En contra de los pronósticos de Henri-Juste, partió al día siguiente.

Seis meses más tarde, en la fecha acostumbrada, volvió y se la pidió a su hermano.

Henri-Juste lo hizo pasar a la sala en donde trabajaba Hilzonde. Se sentó a su lado y le dijo:

—Dios no nos ha dado el derecho de hacer sufrir a sus criaturas.

Hilzonde dejó de hacer encaje. Sus manos permanecían extendidas sobre la trama y sus largos dedos temblaban sobre el follaje inacabado, que recordaba los entrelazados del porvenir. Simón continuó:

—¿Cómo iba a otorgarnos Dios el derecho de hacernos sufrir?

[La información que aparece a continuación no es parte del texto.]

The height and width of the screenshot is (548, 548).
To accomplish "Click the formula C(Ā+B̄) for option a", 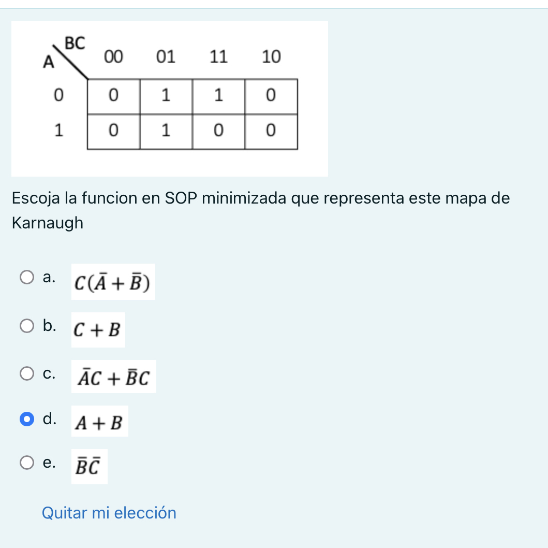I will coord(112,283).
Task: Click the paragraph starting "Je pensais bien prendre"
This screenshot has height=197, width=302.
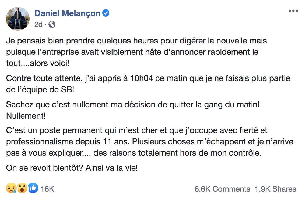Action: tap(136, 52)
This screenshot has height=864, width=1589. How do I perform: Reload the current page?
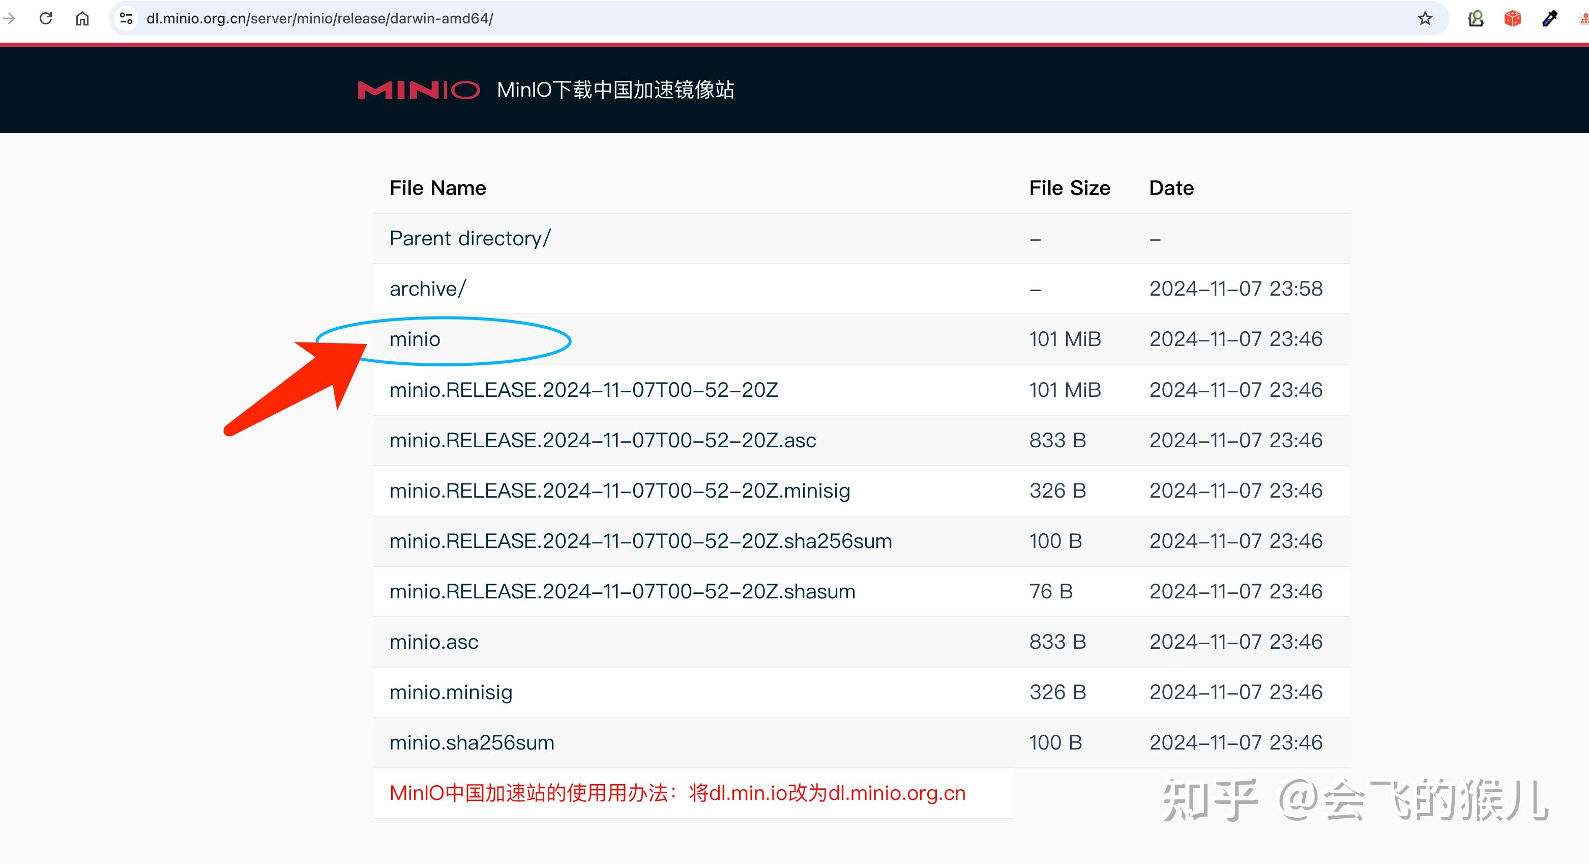[46, 19]
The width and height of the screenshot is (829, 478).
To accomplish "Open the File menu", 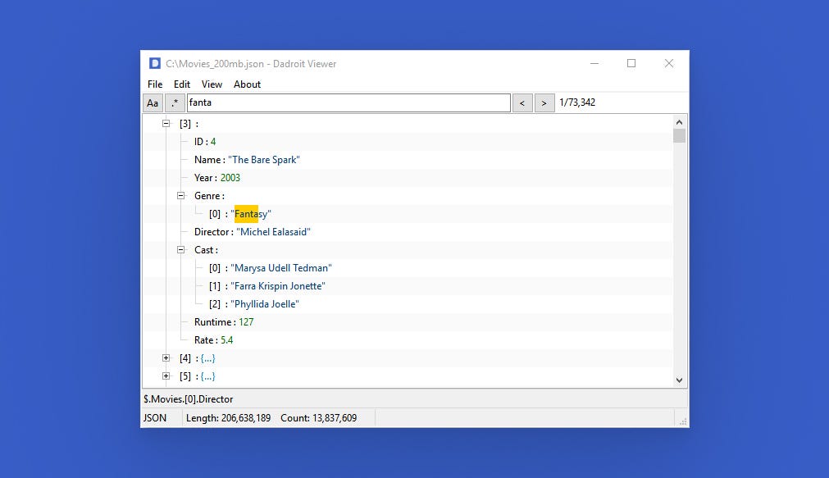I will tap(154, 84).

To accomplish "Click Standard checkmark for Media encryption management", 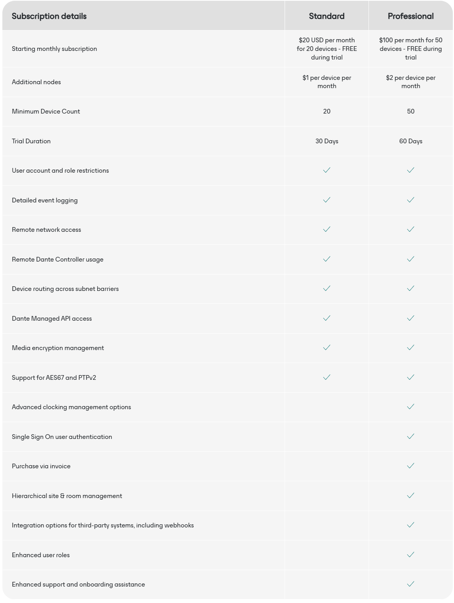I will coord(327,347).
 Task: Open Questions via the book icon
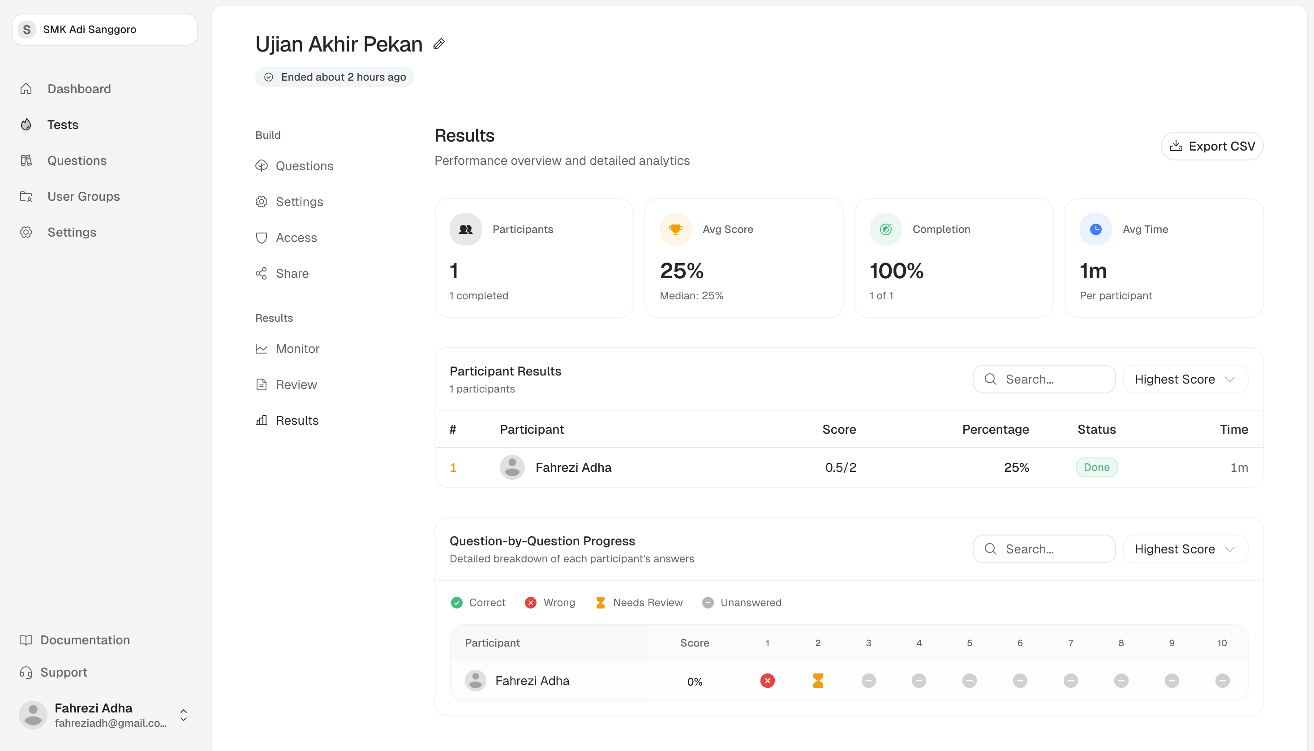[x=26, y=160]

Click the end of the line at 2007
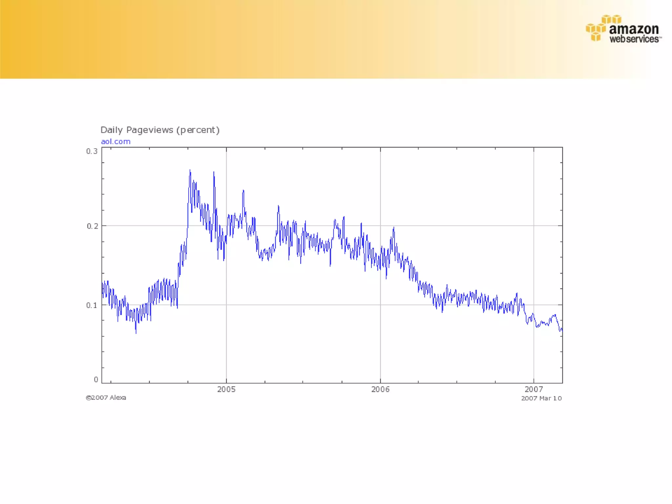561,329
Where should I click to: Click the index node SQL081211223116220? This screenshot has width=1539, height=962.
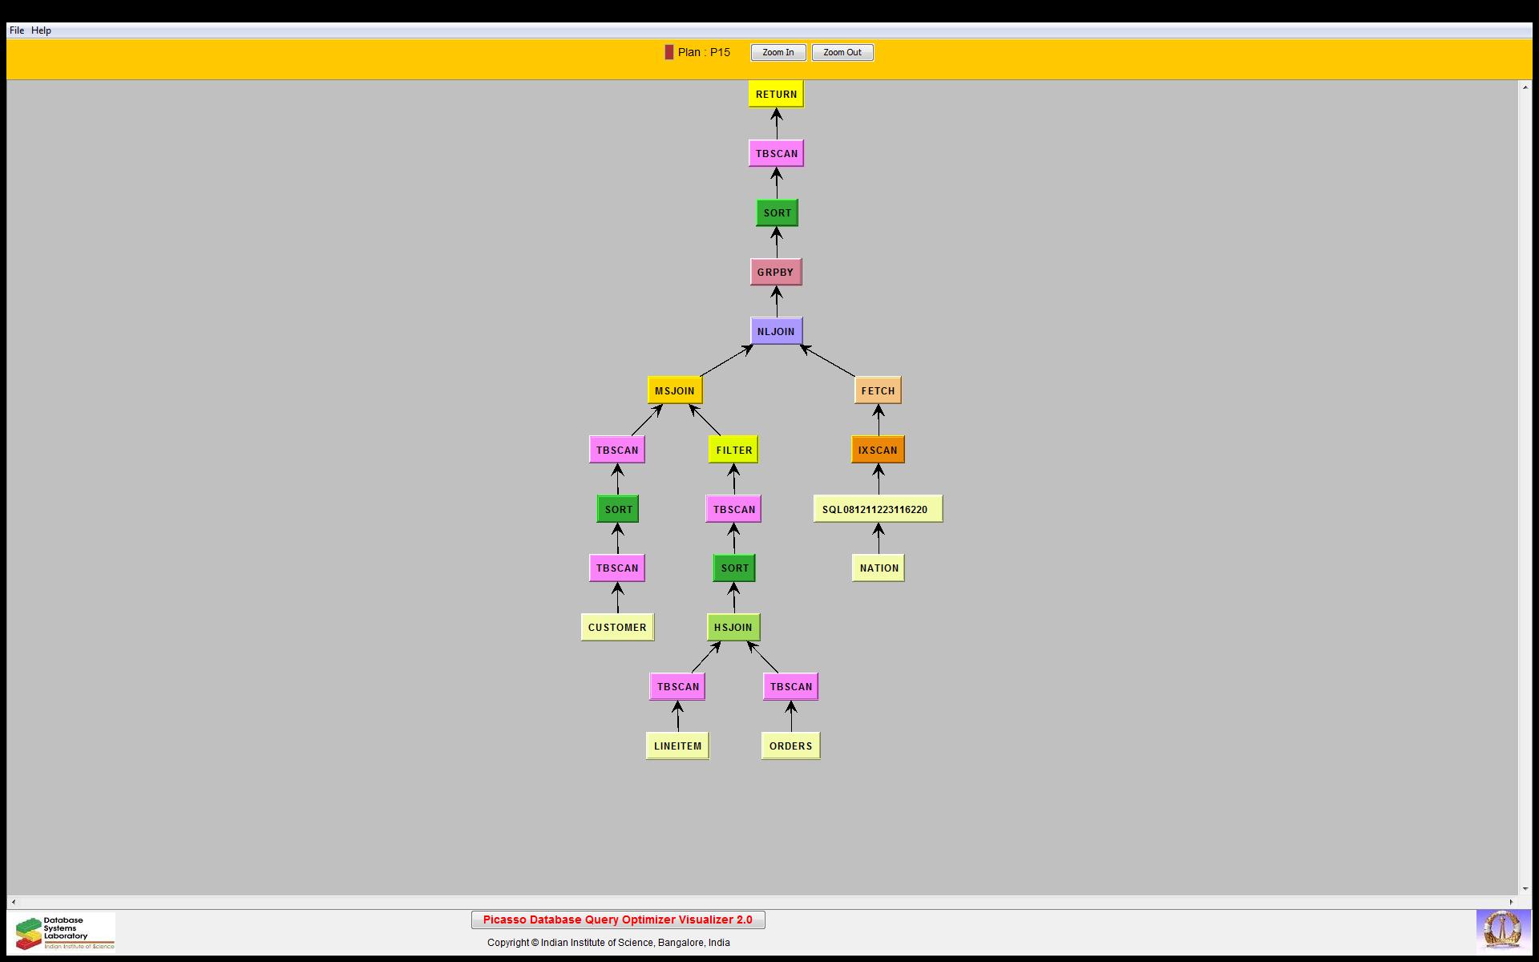tap(877, 510)
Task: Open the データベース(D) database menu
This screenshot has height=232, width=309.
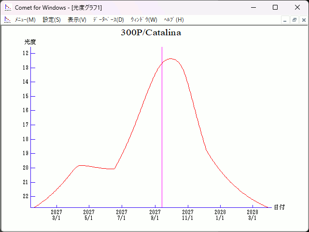Action: 108,20
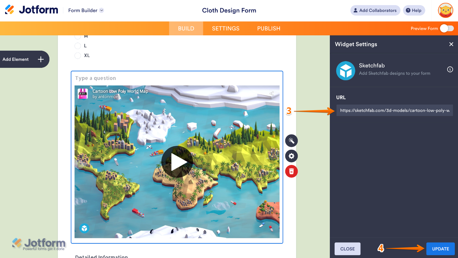Open Help
Screen dimensions: 458x258
tap(414, 10)
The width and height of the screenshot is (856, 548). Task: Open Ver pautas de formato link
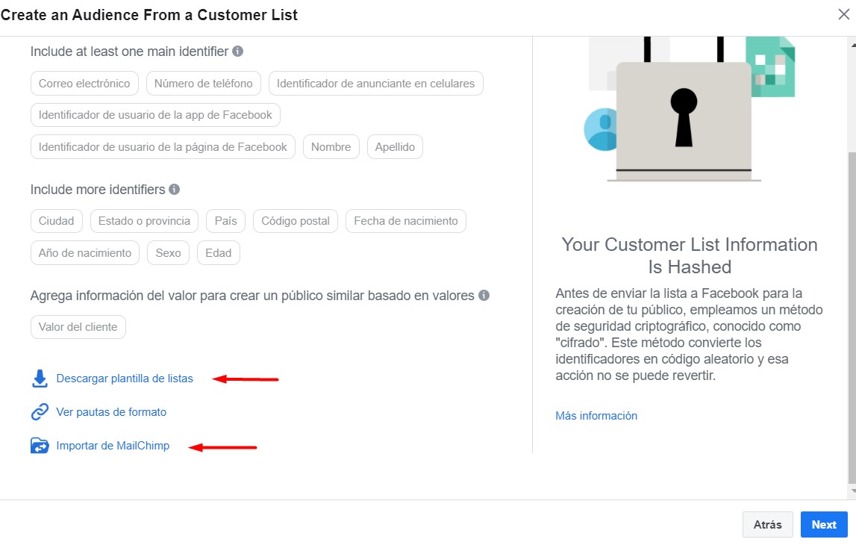[111, 413]
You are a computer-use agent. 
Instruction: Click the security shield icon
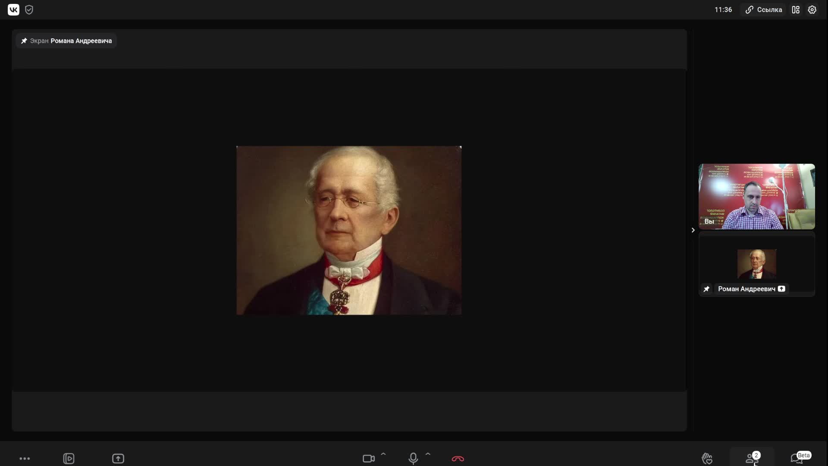(x=29, y=9)
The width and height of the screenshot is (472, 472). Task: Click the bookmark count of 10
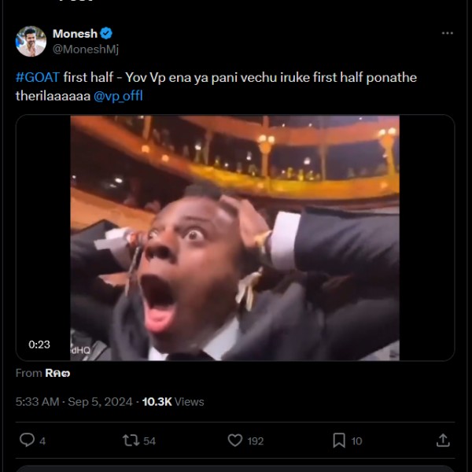[x=356, y=441]
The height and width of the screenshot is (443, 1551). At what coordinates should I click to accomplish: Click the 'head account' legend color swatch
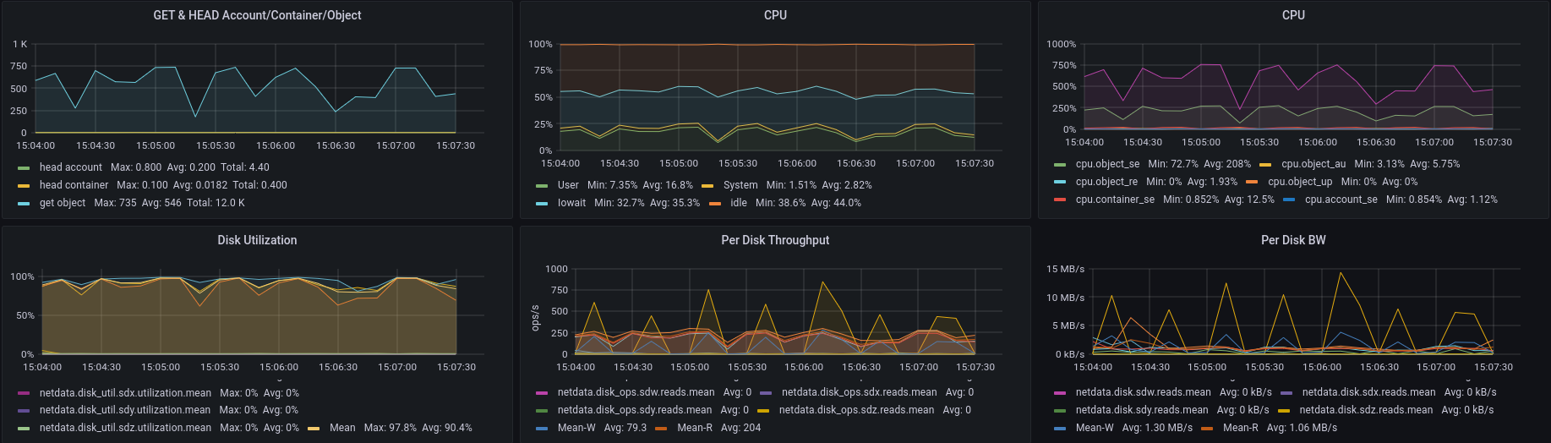pos(24,168)
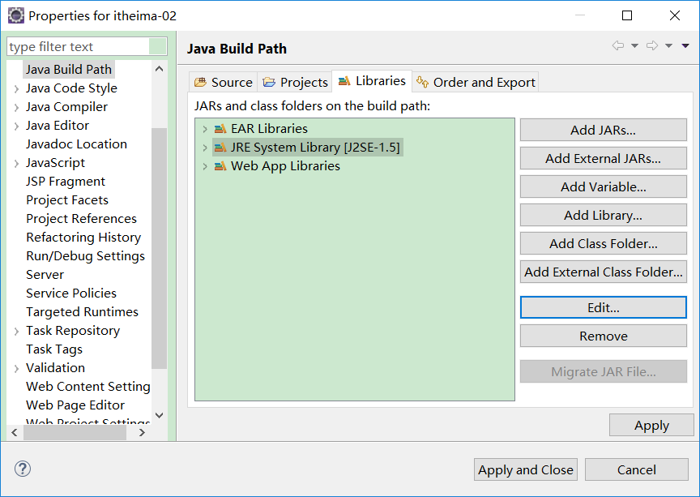Click the EAR Libraries library icon

click(x=220, y=129)
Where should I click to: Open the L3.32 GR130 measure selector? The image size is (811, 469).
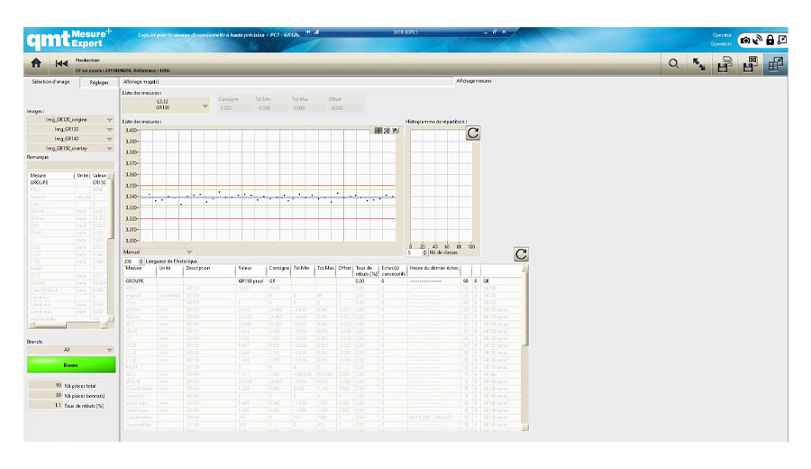[x=166, y=105]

La hermosa levantó hacia él su cara de niña enferma.

Él prosiguió:

—No sois feliz en esta casa llena de risas. Mi casa está llena de un gran silencio. Venid.

Ella aceptó.

Henri-Juste se frotaba las manos. Jacqueline, su querida mujer, con la que se había casado poco después de los sinsabores de Hilzonde, se quejaba ruidosamente de ser la última en la familia, de verse postergada por una ramera y un bastardo de sacerdote, y el suegro, rico negociante de Tournai llamado Jean Bell, pretextaba todas aquellas quejas para retrasar el pago de la dote. Y, en efecto, aunque Hilzonde se ocupara poco de su hijo, el menor sonajero que regalaban al niño engendrado en sábanas ilegítimas encendía la guerra entre las dos mujeres. La rubia Jacqueline podría, en lo sucesivo, arruinarse cuanto quisiera comprando gorritos y baberos bordados, y dejando, en los días de fiesta, que su rollizo Henri-Maximilien se arrastrara por encima del mantel y metiera los pies en los platos.

Pese a su repulsión por las ceremonias de la Iglesia, Simón consintió en que las bodas se celebraran con cierto boato, puesto que tal era, de manera inesperada, el deseo de Hilzonde. Mas por la noche, secretamente, cuando ya los esposos se hubieron retirado a la cámara nupcial, readministró a su manera el sacramento rompiendo el pan y bebiendo el vino con su elegida. Hilzonde revivía al contacto de aquel hombre, como una barca encallada a la que arrastra la marea creciente. Saboreaba sin vergüenza el misterio de los placeres permitidos y la manera que tenía el anciano, inclinado por encima de su hombro, de acariciarle los senos, como si hacer el amor no fuera una manera de bendecir.